Ev sahneleri de yüksek ve alçak olabilir.

içindeki rakam Eski Dantelci Jan Steen'in As the Old Sing, So Pipe the Young'ında bir aile partisi devam ederken, Nicolaes Maes ibadetlerinde bir rahibe kadar sessizdir. Natürmortlar, ölümlü uyarılar olarak okunabilir: Pieter Claesz'in bir masa üstü resminde, bir insan kafatası, dayandığı kalıplama kitabını yutuyor gibi görünüyor. Ya da iştahın kutlamaları olabilirler: Adriaen Coorte'nin natürmorttaki kayısıları, gün batımı gibi turuncu parlıyor, olgun, bozulmamış, cennet gibi görünüyor.

Yeryüzündeki dünyanın en güzel resimlerinden biri burada: Jacob van Ruisdael'in 1670'lerden Haarlem'in Ağartma Zeminli Görünümü. Tarlalara yayılmış uzun kumaş toplarının uzaktan görünümüyle, bir düzeyde, ufukta siluet olarak görülen bu sanatçının keten üreten memleketinin bir reklamı. Ama aynı zamanda gökyüzü ve bulut filtreli ışık ve mükemmelleştirilmiş ve kuşbakışı, Tanrı'nın bakış açısıyla görülen dünya hakkında bir tablo.

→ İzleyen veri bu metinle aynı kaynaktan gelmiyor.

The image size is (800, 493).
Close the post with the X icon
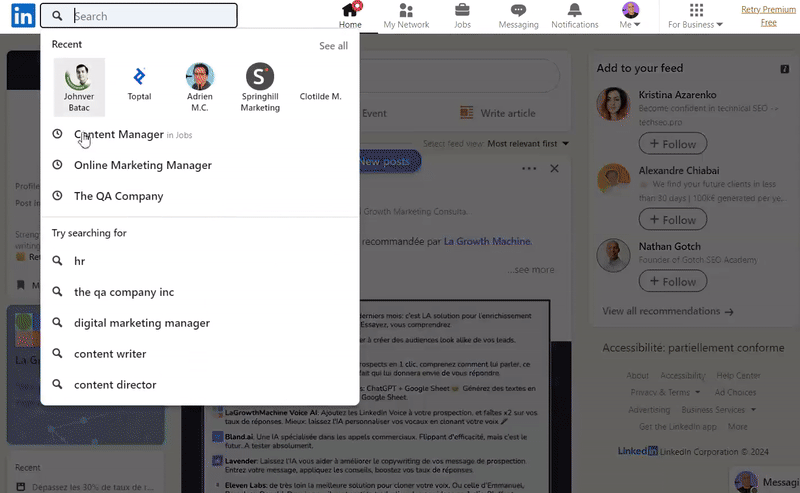pyautogui.click(x=554, y=169)
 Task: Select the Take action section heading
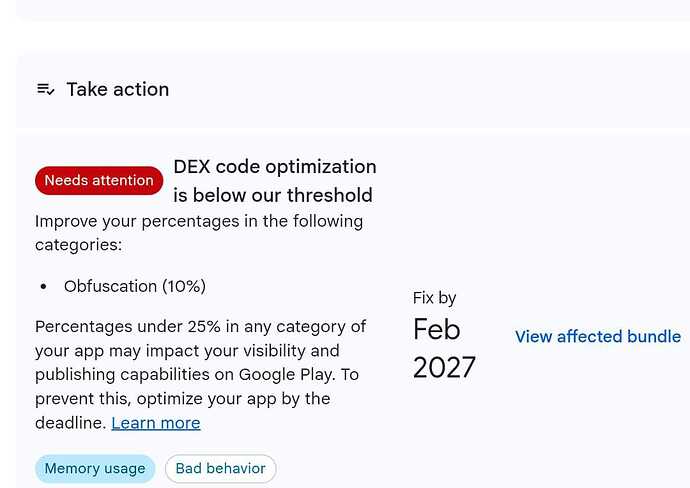(x=117, y=89)
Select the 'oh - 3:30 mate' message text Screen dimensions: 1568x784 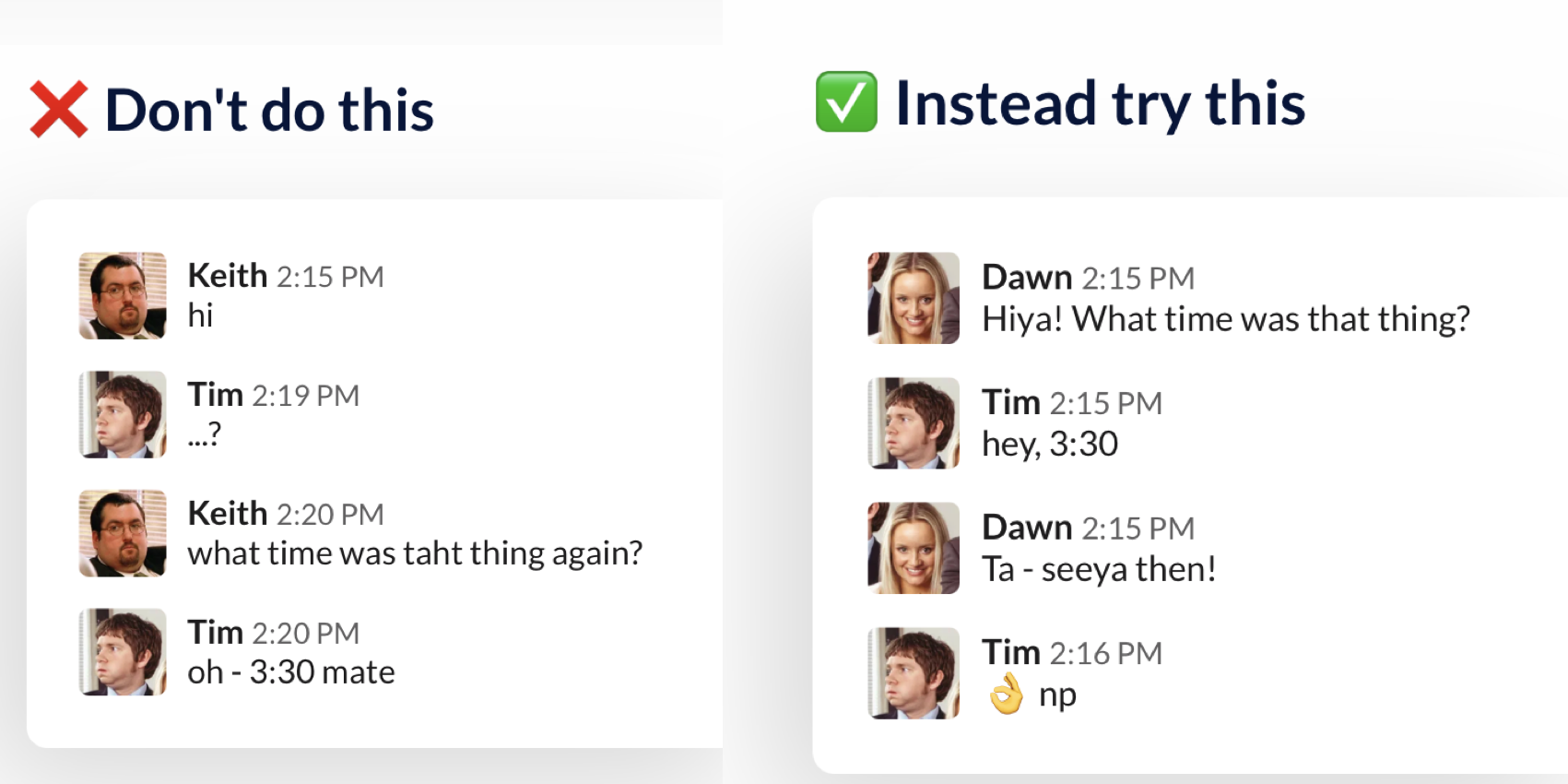pyautogui.click(x=291, y=672)
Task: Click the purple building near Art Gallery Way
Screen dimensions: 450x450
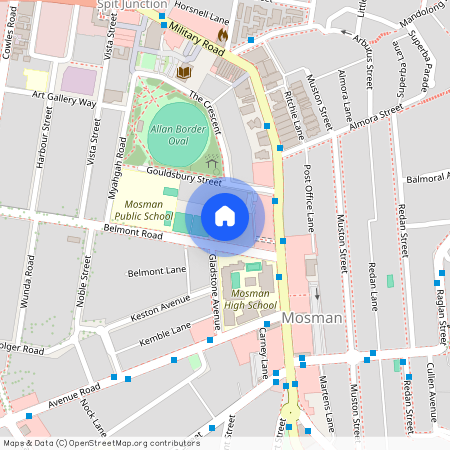Action: [79, 81]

Bir kuş portresi, Carel Fabritius'un Saka Kuşu, gösterinin en nadide parçası, Rembrandt ile çalışan, Vermeer'e ilham veren ve Delft'in çoğunu yerle bir eden bir barut patlamasında 32 yaşında ölen bir sanatçının hayatta kalan bir düzine kadar resminden biri. 1654'teki stüdyosu. Donna Tartt'ın yeni romanı The Goldfinch'teki başrolü sayesinde, bir yem kutusuna tünemiş olan küçük tüylü uyanık, popüler bir şöhretin eşiğinde olabilir. Ama onu bu kadar modern, yani bizimki gibi hissettiren şey, o Hollandalı kasabalılarla paylaştığımız maddi dünyaya olan açlığa cevap verme şeklidir.

Fabritius bize cennet kuşu vermiyor. Bize sıradan bir New York serçesinin eşdeğerini veriyor, ancak kusursuz bir el ve sevgi dolu bir gözle sıfırdan boyayla yaratıldı ve bu yeterince ilahi.